**Work request**
Every record must appear in the answer exactly as it stands.
----------
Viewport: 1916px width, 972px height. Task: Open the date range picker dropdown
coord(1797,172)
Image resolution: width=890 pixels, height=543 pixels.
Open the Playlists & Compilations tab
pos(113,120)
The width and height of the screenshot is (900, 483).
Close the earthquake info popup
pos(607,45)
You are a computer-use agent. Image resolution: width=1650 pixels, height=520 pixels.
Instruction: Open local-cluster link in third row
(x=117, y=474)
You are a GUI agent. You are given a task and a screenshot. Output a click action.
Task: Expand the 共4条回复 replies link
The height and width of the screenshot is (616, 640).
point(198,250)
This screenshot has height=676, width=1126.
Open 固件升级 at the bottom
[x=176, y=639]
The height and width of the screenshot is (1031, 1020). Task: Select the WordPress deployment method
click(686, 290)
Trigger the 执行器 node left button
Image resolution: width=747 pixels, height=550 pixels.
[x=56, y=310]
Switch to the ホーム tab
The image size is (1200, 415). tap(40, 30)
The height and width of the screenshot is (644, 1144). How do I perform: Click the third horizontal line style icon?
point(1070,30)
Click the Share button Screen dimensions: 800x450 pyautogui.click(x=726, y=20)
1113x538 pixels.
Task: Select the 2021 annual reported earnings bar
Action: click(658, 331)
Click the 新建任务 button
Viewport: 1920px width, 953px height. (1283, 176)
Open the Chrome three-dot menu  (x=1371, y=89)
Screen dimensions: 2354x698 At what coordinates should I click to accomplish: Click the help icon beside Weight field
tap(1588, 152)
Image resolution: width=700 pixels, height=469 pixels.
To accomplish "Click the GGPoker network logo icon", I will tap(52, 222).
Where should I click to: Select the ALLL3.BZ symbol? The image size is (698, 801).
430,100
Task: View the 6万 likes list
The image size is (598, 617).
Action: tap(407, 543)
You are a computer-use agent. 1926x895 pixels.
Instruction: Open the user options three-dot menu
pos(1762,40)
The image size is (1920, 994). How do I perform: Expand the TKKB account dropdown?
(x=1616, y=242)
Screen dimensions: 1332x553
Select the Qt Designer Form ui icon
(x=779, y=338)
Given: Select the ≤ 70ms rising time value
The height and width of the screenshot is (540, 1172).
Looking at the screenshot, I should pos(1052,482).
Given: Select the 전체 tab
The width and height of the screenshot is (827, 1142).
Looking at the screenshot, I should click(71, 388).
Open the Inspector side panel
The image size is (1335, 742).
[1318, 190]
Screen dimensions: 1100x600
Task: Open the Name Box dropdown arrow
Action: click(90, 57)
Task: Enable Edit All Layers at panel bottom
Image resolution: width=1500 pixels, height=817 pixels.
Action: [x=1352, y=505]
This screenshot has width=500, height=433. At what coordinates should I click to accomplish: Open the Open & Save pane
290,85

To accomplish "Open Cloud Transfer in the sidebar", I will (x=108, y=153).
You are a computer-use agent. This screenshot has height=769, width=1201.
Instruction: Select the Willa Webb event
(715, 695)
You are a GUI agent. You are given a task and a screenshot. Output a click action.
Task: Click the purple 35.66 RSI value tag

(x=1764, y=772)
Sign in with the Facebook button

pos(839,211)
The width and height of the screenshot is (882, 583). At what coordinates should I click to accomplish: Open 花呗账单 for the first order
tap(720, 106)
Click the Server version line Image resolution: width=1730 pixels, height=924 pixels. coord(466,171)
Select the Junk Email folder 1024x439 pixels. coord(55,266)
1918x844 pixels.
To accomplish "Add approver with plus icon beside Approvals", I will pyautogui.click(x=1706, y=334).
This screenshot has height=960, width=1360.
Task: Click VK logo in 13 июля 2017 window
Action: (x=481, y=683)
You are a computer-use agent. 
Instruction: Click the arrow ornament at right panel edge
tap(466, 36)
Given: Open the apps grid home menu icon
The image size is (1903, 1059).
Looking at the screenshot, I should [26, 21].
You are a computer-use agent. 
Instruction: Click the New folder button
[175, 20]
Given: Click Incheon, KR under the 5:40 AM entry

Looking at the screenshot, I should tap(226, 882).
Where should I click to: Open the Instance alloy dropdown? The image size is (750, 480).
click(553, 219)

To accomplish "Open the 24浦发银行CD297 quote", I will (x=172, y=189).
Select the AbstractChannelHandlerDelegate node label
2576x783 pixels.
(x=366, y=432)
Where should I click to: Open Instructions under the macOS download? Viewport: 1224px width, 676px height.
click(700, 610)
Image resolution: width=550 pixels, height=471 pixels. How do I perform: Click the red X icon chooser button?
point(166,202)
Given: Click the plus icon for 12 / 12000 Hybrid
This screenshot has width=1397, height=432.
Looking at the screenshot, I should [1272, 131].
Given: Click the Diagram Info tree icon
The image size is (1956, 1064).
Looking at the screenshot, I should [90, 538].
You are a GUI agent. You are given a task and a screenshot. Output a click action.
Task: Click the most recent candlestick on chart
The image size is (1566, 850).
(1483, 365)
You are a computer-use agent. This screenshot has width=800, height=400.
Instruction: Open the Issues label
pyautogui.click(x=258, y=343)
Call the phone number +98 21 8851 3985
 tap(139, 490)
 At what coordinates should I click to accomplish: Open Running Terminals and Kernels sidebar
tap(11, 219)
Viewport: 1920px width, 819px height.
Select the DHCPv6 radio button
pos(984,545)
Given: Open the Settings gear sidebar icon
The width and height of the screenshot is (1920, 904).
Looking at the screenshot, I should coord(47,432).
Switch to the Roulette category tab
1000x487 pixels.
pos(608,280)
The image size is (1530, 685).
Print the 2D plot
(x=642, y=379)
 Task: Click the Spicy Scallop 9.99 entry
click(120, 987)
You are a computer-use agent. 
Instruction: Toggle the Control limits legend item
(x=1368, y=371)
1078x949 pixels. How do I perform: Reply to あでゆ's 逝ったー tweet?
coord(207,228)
----------
**Solution for this problem**
Viewport: 1916px width, 972px height. Task: Open the date range picker dropdown
coord(1797,172)
Image resolution: width=890 pixels, height=543 pixels.
Open the Playlists & Compilations tab
pos(113,120)
The width and height of the screenshot is (900, 483).
Close the earthquake info popup
pos(607,45)
You are a computer-use agent. Image resolution: width=1650 pixels, height=520 pixels.
Instruction: Open local-cluster link in third row
(x=117, y=474)
You are a GUI agent. You are given a task and a screenshot. Output a click action.
Task: Expand the 共4条回复 replies link
The height and width of the screenshot is (616, 640).
point(198,250)
This screenshot has height=676, width=1126.
Open 固件升级 at the bottom
[x=176, y=639]
The height and width of the screenshot is (1031, 1020). Task: Select the WordPress deployment method
click(686, 290)
Trigger the 执行器 node left button
Image resolution: width=747 pixels, height=550 pixels.
[x=56, y=310]
Switch to the ホーム tab
The image size is (1200, 415). tap(40, 30)
The height and width of the screenshot is (644, 1144). How do I perform: Click the third horizontal line style icon?
point(1070,30)
Click the Share button Screen dimensions: 800x450 pyautogui.click(x=726, y=20)
1113x538 pixels.
Task: Select the 2021 annual reported earnings bar
Action: click(658, 331)
Click the 新建任务 button
Viewport: 1920px width, 953px height. (1283, 176)
Open the Chrome three-dot menu  (x=1371, y=89)
Screen dimensions: 2354x698 At what coordinates should I click to accomplish: Click the help icon beside Weight field
tap(1588, 152)
Image resolution: width=700 pixels, height=469 pixels.
To accomplish "Click the GGPoker network logo icon", I will tap(52, 222).
Where should I click to: Select the ALLL3.BZ symbol? The image size is (698, 801).
430,100
Task: View the 6万 likes list
The image size is (598, 617).
Action: tap(407, 543)
You are a computer-use agent. 1926x895 pixels.
Instruction: Open the user options three-dot menu
pos(1762,40)
The image size is (1920, 994). How do I perform: Expand the TKKB account dropdown?
(x=1616, y=242)
Screen dimensions: 1332x553
Select the Qt Designer Form ui icon
(x=779, y=338)
Given: Select the ≤ 70ms rising time value
The height and width of the screenshot is (540, 1172).
Looking at the screenshot, I should pos(1052,482).
Given: Select the 전체 tab
The width and height of the screenshot is (827, 1142).
Looking at the screenshot, I should click(71, 388).
Open the Inspector side panel
The image size is (1335, 742).
[1318, 190]
Screen dimensions: 1100x600
Task: Open the Name Box dropdown arrow
Action: click(90, 57)
Task: Enable Edit All Layers at panel bottom
Image resolution: width=1500 pixels, height=817 pixels.
Action: [x=1352, y=505]
This screenshot has width=500, height=433. At what coordinates should I click to accomplish: Open the Open & Save pane
290,85

To accomplish "Open Cloud Transfer in the sidebar", I will (x=108, y=153).
You are a computer-use agent. This screenshot has height=769, width=1201.
Instruction: Select the Willa Webb event
(715, 695)
You are a GUI agent. You are given a task and a screenshot. Output a click action.
Task: Click the purple 35.66 RSI value tag

(x=1764, y=772)
Sign in with the Facebook button

pos(839,211)
The width and height of the screenshot is (882, 583). At what coordinates should I click to accomplish: Open 花呗账单 for the first order
tap(720, 106)
Click the Server version line Image resolution: width=1730 pixels, height=924 pixels. coord(466,171)
Select the Junk Email folder 1024x439 pixels. coord(55,266)
1918x844 pixels.
To accomplish "Add approver with plus icon beside Approvals", I will pyautogui.click(x=1706, y=334).
This screenshot has height=960, width=1360.
Task: Click VK logo in 13 июля 2017 window
Action: (x=481, y=683)
You are a computer-use agent. 
Instruction: Click the arrow ornament at right panel edge
tap(466, 36)
Given: Open the apps grid home menu icon
The image size is (1903, 1059).
Looking at the screenshot, I should [26, 21].
You are a computer-use agent. 
Instruction: Click the New folder button
[175, 20]
Given: Click Incheon, KR under the 5:40 AM entry

Looking at the screenshot, I should tap(226, 882).
Where should I click to: Open the Instance alloy dropdown? The image size is (750, 480).
click(553, 219)

To accomplish "Open the 24浦发银行CD297 quote", I will (x=172, y=189).
Select the AbstractChannelHandlerDelegate node label
2576x783 pixels.
(x=366, y=432)
Where should I click to: Open Instructions under the macOS download? Viewport: 1224px width, 676px height.
click(700, 610)
Image resolution: width=550 pixels, height=471 pixels. How do I perform: Click the red X icon chooser button?
point(166,202)
Given: Click the plus icon for 12 / 12000 Hybrid
This screenshot has width=1397, height=432.
Looking at the screenshot, I should [1272, 131].
Given: Click the Diagram Info tree icon
The image size is (1956, 1064).
Looking at the screenshot, I should [90, 538].
You are a GUI agent. You are given a task and a screenshot. Output a click action.
Task: Click the most recent candlestick on chart
The image size is (1566, 850).
(1483, 365)
You are a computer-use agent. This screenshot has width=800, height=400.
Instruction: Open the Issues label
pyautogui.click(x=258, y=343)
Call the phone number +98 21 8851 3985
 tap(139, 490)
 At what coordinates should I click to accomplish: Open Running Terminals and Kernels sidebar
tap(11, 219)
Viewport: 1920px width, 819px height.
Select the DHCPv6 radio button
pos(984,545)
Given: Open the Settings gear sidebar icon
The width and height of the screenshot is (1920, 904).
Looking at the screenshot, I should coord(47,432).
Switch to the Roulette category tab
1000x487 pixels.
pos(608,280)
The image size is (1530, 685).
Print the 2D plot
(x=642, y=379)
 Task: Click the Spicy Scallop 9.99 entry
click(120, 987)
You are a computer-use agent. 
Instruction: Toggle the Control limits legend item
(x=1368, y=371)
1078x949 pixels. How do I perform: Reply to あでゆ's 逝ったー tweet?
coord(207,228)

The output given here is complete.